Özellikle cildimizde kılcal damarlardan dışarıya kırmızı kürelerin sızmasıyla meydana gelen koyu kırmızı veya bordo renkli milimetrik, geniş yüzeyleri kaplayıcı lekelerin asla göz ardı edilmemesini tavsiye eden uzmanlar, bu lekelerin kan sulandırıcı ilaçların yan etkisiyle, enfeksiyonlar nedeniyle veya romatizmal hastalıklar kökenli ortaya çıkabileceğini hatırlatıyor.

Bunların dışında lekelerin beyin zarı iltihabı yani menenjitte, kırım kongo kanamalı ateşinde ve çeşitli mikropların kana karışması gibi yaşamı tehdit eden enfeksiyonlarda da bazen ilk belirti olarak ortaya çıkabildiği uyarısında bulunan uzmanlar, işte bu gibi hastalıklarda erken tanının hayat kurtarıcı olduğunu savunuyor.

Uzmanlar deriden kabarık bir özellik göstermesinin damar iltihabının da habercisi olabileceğini dile getiriyor ve bu durumun yalnızca deriyi değil, bağırsaklar, böbrekler ve karaciğer gibi sistemleri de etkileyebildiği için biyopsi yapılarak hastalığın yaygınlığı saptandıktan sonra hızla tedaviye başlanması gerektiğini hatırlattığını belirtiyor.

Ağız mukozasında tekrar eden, ağrılı, beyaz, 3-10 mm çaplarında yaralar olan aftlar başlangıçta küçük kırmızı veya saydam kabarcıklar şeklinde ortaya çıkıyor.

Sıklıkla, dilde, yanak ve dudak mukozasında gelişen aftlar saatler içinde açılıyor ve ülser oluşuyor.
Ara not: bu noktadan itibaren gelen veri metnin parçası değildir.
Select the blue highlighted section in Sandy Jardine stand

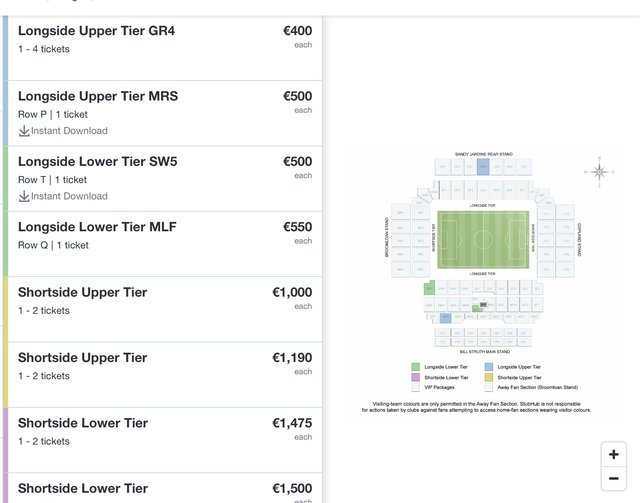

Aftların önemli sistemik hastalıkların sinsi habercisi olabileceğine işaret uzmanlar ülseratif kolit, Crohn ve çölyak hastalığı gibimide – bağırsak sistemi hastalıklarında aftlar çok sık görüldüğünü ifade ediyor.

Behçet hastalığında da aftlar öncü bulgu olarak ortaya çıkabiliyor. Demir eksikliği ve vitamin B12 eksikliği de aftlara yol açan ve sık rastlanan sebeplerden. Bunların yanı sıra AIDS geliştiğinde zaman kaybetmeden bir hekime başvurmak çok önemli. Çünkü tedavi nedene yönelik olarak farklılık gösteriyor ve bu nedenleri kan testleriyle açıklığa kavuşturmak mümkün.